Medellin is a big city (2.4 million inhabitants), but in my first week I don’t venture much beyond my local neighbourhood, El Poblado. I live just around the corner from a square with stalls that seem to be manned from the crack of dawn till midnight. Calle 9 and Calle 10 fork away in parallel from the square and become my well-trodden routes to Selina, my co-working space.
El Poblado bustles with street life. At the first set of traffic lights, performers place themselves in front of waiting traffic to squeeze in a quick show and collect appreciation money from the stationary cars, all before the lights turn. This is not as improbable as it sounds: the traffic lights show the passing of time by ticking down from 70 seconds (which must be carefully calibrated to the length of a street performance) to zero. Some mornings, a one-legged man does a hopping arm-waving solo; on alternating mornings, a trio in bright yellow and blue executes a small dance routine to boppy music that I find hard to shake off.

The man on the corner who sells avocados and mangoes has slipped into greeting me like an old friend (I eat plenty of avocados and mangoes). I also keep running into a mischievous clown who offers his arm con mucho gusto so we can take a few steps in tandem while looking at each other (he winks); then he offers his hat and I drop in 2000 pesos. That is actually a tiny amount.
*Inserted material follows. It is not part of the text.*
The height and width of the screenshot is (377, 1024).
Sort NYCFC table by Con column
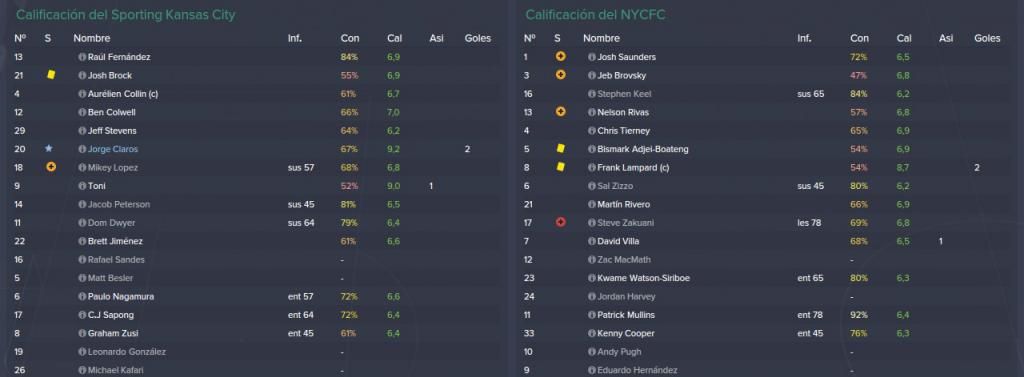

A sadder fixture of Medellin street life are the people curled up against walls, asleep. Medellin nights are too warm for blankets and many of street sleepers are not wearing tops, which makes them look even more vulnerable. Every so often, one is covered with black plastic that makes their body almost indistinguishable from rubbish bags left outside.

El Poblado is one of Medellin’s more affluent neighbourhoods. Architecturally, it’s unremarkable, but I’ve learned that to see the area I need to look up. At eye level and beyond, bits of wall are covered in street art. If you adjust your eye, striking, wild, colourful images and graffiti are everywhere.

So are bumps on Medellin’s hilly pavements. More than once, I catch my feet on one of them as I marvel at how someone left their glorious mark in spray paint.